### Trecho do documento:
_ _ _ _ _
É nessa sociedade atual, com pautas perversas, que o psicomotricista relacional se propõe a atuar, com crianças que adoecem precocemente para dar significado à falta de um sentido parental. Uma escuta afinada deve considerar tanto a criança quanto seus pais, visto que uma dificuldade em seu corpo pode se articular ao sintoma de seus pais. Portanto, observar o contexto familiar e social que a criança está inserida, é fundamental para que a linguagem corporal da criança possa ser decifrada.
O setting da psicomotricidade relacional transcorre de forma propositalmente desestruturada, mas deve haver comprometimento com a escuta genuína da criança, pois elas têm conteúdos importantes a comunicar, pela linguagem verbal ou corporal. Nesse contexto, os profissionais devem estar implicados com os objetivos propostos desta prática: tanto ao interpretar a linguagem do corpo quanto ao se preocupar com a leitura do que as crianças podem denunciar a partir do comportamento observado nas relações com outras crianças e adultos.
_ _ _ _ _
### Dados apresentados:

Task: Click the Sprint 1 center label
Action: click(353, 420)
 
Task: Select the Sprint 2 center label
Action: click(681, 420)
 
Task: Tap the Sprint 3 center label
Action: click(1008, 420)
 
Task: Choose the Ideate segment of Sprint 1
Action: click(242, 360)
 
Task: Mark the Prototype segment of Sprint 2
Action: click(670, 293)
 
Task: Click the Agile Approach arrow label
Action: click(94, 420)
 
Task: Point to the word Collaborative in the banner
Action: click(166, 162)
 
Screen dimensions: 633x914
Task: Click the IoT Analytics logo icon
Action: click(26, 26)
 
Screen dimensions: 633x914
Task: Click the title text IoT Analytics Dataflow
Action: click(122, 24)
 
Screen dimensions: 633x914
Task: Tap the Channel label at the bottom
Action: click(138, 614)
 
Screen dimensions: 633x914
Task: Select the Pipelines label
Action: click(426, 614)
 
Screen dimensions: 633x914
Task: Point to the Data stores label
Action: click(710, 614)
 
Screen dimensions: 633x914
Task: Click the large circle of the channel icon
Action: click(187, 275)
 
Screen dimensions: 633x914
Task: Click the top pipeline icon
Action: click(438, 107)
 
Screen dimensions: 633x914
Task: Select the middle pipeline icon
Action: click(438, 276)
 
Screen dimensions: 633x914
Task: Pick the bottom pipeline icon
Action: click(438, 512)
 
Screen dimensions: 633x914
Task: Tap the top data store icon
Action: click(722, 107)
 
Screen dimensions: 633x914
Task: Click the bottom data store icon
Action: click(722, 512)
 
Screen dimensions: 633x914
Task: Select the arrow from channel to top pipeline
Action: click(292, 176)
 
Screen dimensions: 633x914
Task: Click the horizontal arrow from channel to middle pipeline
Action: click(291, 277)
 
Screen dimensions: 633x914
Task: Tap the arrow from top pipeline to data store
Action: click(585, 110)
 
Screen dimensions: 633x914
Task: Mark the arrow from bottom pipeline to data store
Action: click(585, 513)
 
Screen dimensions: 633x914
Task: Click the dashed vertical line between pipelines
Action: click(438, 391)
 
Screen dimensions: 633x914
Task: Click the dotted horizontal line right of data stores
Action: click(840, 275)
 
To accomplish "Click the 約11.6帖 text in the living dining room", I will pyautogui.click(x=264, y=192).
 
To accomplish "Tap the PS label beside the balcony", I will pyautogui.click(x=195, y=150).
_ _ _ _ _
### Verifique sua compreensão:
a. Que palavras terminadas exatamente em "-al" aparecem no trecho sobre psicomotricidade relacional? Liste cada uma só uma vez, na ordem da primeira ocorrência.
b. Escreva a continuação do trecho sobre psicomotricidade relacional a partir da última frase apresentada.

### Respostas do exercício:
a. atual, relacional, parental, social, fundamental, corporal, verbal

b.
Considerando o posicionamento da criança frente às demandas do outro, sua idade lógica e cronológica, contexto familiar e social, propõe-se a realização de um diagnóstico diferencial capaz de conferir intervenções diretamente relacionadas às suas necessidades.
Lapierre (2005) menciona a importância do posicionamento do adulto frente à criança, conferindo-lhe um lugar diferente do que costuma receber. Como conseqüência, ela mesma poderá buscar junto aos seus familiares esta nova modalidade de relação, podendo inclusive operar mudanças significativas em seu meio familiar, visto que pode sair da posição sintomática onde era convocada a ocupar.
Nos casos em que a criança encontra-se alienada em si mesma, mas ainda aceita ser tomada como objeto de desejo do outro, há possibilidades de uma resposta frente ao enlaçamento via olhar e desejo do Outro. Ou ainda, no caso de crianças que recusam a lei, mas ainda tem condições de equacionar a operação da castração, podem sair do imperativo que não confere outra possibilidade se não a de gozar a qualquer preço.
No que tange as estruturas já definidas, é relevante considerar a condição de cada sujeito, relacionando-se e intervindo de acordo com a compreensão do profissional perante determinada constituição psíquica. Na maioria dos casos, há possibilidades da promoção de mudanças subjetivas importantes, contanto que esta ética seja respeitada.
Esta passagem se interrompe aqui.